At least 60 people were killed and more than 400 injured when two crowded passenger trains collided after one of them derailed in a pre-dawn mishapon Monday, in east China's Shandong province, railway authorities said.
Fifty-seven people were killed on the spot and three others died at hospitals, the Jinan Railway Bureau said. Among the injured, the condition of 70 people is critical.
The train from Beijing was en route to Qingdao, a famous summer resort in Shandong, and the other was travelling from Shandong's Yantai to Xuzhou in eastern Jiangsu province, when the mishap occurred in Zibo city, Xinhua news agency said.
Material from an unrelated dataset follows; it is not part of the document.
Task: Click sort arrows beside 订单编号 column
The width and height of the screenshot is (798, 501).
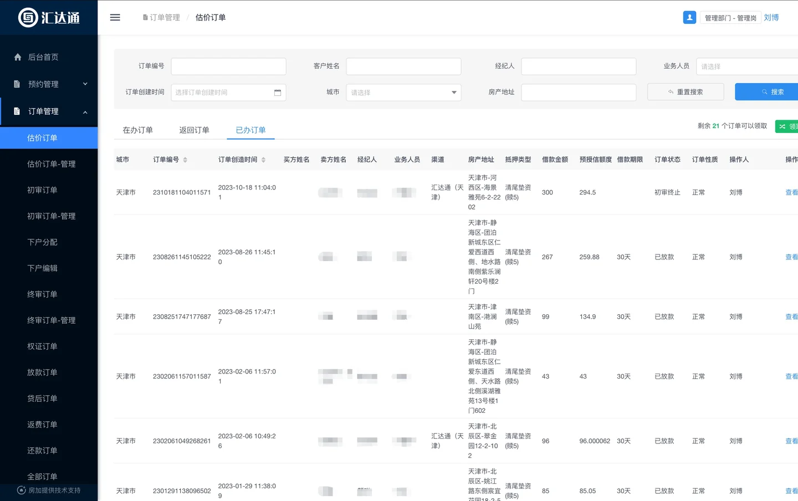Action: tap(185, 160)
The Qingdao-bound train derailed, with 10 carriages toppling into a ditch and ramming the other train, causing it to veer off the tracks.
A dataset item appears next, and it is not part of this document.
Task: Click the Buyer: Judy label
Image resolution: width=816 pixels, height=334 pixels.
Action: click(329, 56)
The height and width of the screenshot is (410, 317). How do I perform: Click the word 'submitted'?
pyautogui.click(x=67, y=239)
The Zibo city government has rushed a 1,500-member team to help the families of victims. Vice Premier Zhang Dejiang arrived at the site to oversee the rescue operations.The neighbouring cities of Jinan and Weigang have dispatched rescue teams comprising medical workers and policemen.
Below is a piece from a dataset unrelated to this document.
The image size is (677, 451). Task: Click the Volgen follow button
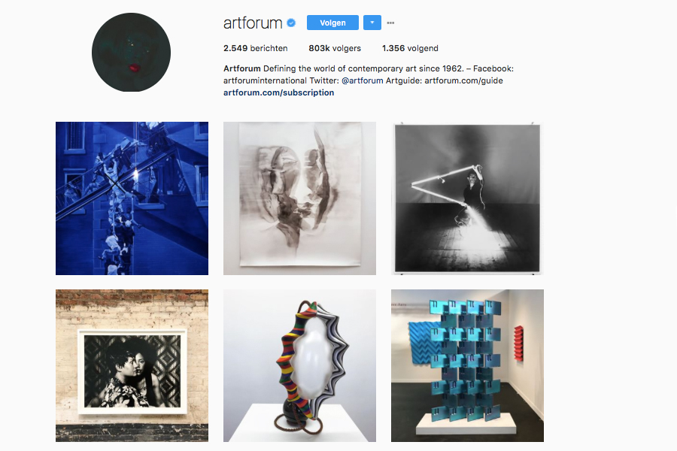pyautogui.click(x=332, y=23)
The injured included four French nationals, the provincial foreign affairs office said.
"We were still sleeping when the accident occurred," a 38-year-old woman from the provincial capital Jinan, who along with her 13-year-old daughter managed to come out of the wrecked train through a big crack in its floor, told Xinhua. "I suddenly woke up when I felt the train stop with a jolt. In a minute or two, it started again, but soon toppled," she said.
The accident has thrown the traffic out of gear on the Jinan-Qingdao Railway, a key provincial link.
This is the second major accident in Shandong this year after a high-speed train from Beijing to Qingdao ran through a group of railway workers, killing 18 of them and injuring nine others.
China, where millions of migrant workers travel, has the highest density of passenger and freight traffic in the world.
Two trains had collided in central China's Hunan province in 1997 claiming the lives of 126 people in one of the worst rail mishaps in the country's history.